**Work item**
When you find the word "Expand" in a line of the entries, please copy the whole line.

Pixel coordinate grounding data
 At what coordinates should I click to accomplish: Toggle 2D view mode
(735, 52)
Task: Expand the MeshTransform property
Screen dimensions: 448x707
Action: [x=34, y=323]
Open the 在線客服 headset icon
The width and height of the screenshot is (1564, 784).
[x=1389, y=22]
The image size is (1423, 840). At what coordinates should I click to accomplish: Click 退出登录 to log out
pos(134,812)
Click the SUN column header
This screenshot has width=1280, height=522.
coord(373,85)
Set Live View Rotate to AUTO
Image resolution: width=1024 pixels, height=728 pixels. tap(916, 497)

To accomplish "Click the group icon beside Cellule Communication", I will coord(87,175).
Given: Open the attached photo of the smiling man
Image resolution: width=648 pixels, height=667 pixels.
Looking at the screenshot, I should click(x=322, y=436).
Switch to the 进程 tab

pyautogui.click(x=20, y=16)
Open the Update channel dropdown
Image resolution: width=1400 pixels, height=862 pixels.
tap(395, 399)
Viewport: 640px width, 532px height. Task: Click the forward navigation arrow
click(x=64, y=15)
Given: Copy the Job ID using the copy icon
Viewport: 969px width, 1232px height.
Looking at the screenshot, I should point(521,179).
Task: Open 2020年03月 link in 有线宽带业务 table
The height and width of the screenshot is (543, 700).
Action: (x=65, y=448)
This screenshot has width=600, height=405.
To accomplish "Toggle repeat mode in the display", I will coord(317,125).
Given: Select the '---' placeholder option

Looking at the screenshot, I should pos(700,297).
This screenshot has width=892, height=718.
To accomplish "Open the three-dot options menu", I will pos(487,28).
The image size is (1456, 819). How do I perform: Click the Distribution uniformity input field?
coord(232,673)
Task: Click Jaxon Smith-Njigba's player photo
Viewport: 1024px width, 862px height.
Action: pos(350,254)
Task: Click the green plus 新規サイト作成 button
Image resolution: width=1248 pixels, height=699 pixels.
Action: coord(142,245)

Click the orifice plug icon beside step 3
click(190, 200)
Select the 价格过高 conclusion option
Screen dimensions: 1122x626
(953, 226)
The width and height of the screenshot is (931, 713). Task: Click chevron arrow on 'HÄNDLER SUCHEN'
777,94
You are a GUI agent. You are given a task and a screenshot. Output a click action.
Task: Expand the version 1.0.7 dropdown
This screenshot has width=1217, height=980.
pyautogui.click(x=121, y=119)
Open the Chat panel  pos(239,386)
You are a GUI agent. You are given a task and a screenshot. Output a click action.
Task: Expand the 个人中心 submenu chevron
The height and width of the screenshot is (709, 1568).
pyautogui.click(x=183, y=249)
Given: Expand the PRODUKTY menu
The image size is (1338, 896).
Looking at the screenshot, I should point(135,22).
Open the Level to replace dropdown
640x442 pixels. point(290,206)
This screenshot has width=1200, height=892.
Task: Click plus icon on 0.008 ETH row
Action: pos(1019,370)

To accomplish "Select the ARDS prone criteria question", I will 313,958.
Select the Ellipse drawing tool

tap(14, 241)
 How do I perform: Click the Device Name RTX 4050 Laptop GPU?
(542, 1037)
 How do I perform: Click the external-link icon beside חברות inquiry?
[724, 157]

**Solution to this problem**
Task: Expand the MeshTransform property
Task: Expand the version 1.0.7 dropdown
Task: Expand the 个人中心 submenu chevron
Given: Expand the PRODUKTY menu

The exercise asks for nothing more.